■ Data for processing ■

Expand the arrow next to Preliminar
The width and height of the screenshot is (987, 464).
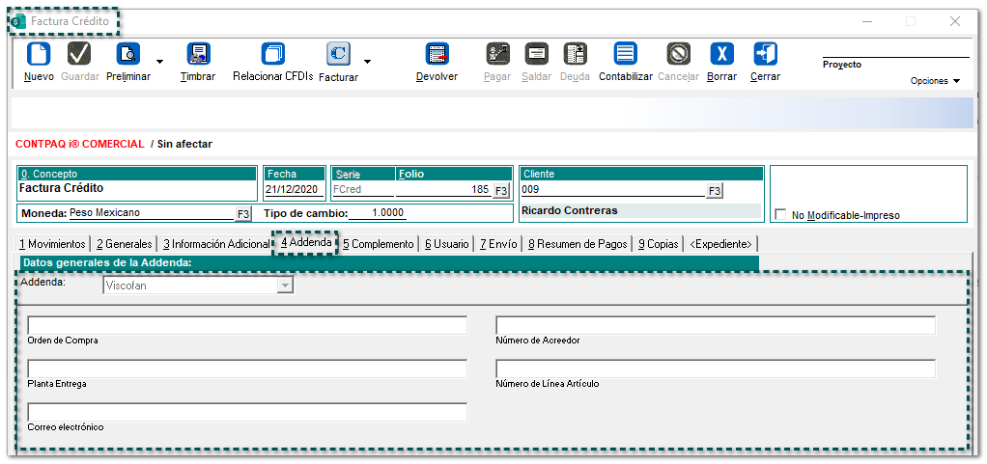tap(159, 62)
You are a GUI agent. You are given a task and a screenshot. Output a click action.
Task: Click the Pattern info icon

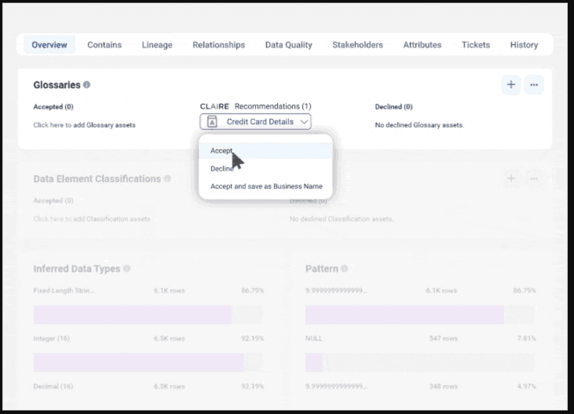(345, 269)
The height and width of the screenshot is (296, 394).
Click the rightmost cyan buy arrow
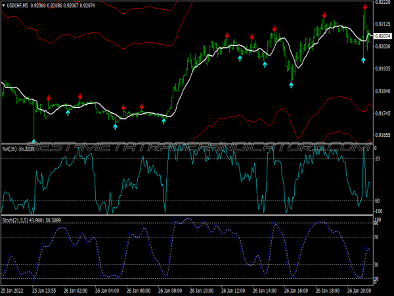pyautogui.click(x=363, y=60)
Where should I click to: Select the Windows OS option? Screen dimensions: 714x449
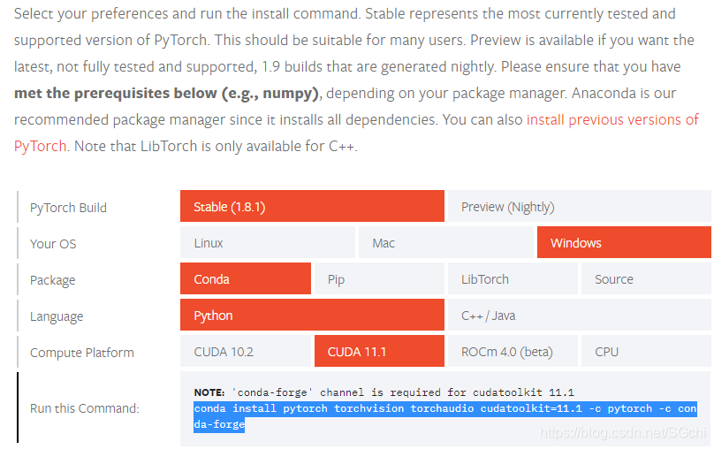pyautogui.click(x=624, y=243)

■ Aim of the task ■
Pictures are not part of the answer, which must be the exact lines from the one holding "The height and" through the end of the material, both ends included.

■ Response to this exercise ■
The height and width of the screenshot is (296, 394).
Click the rightmost cyan buy arrow
pyautogui.click(x=363, y=60)
Where should I click to: Select the Windows OS option? Screen dimensions: 714x449
pyautogui.click(x=624, y=243)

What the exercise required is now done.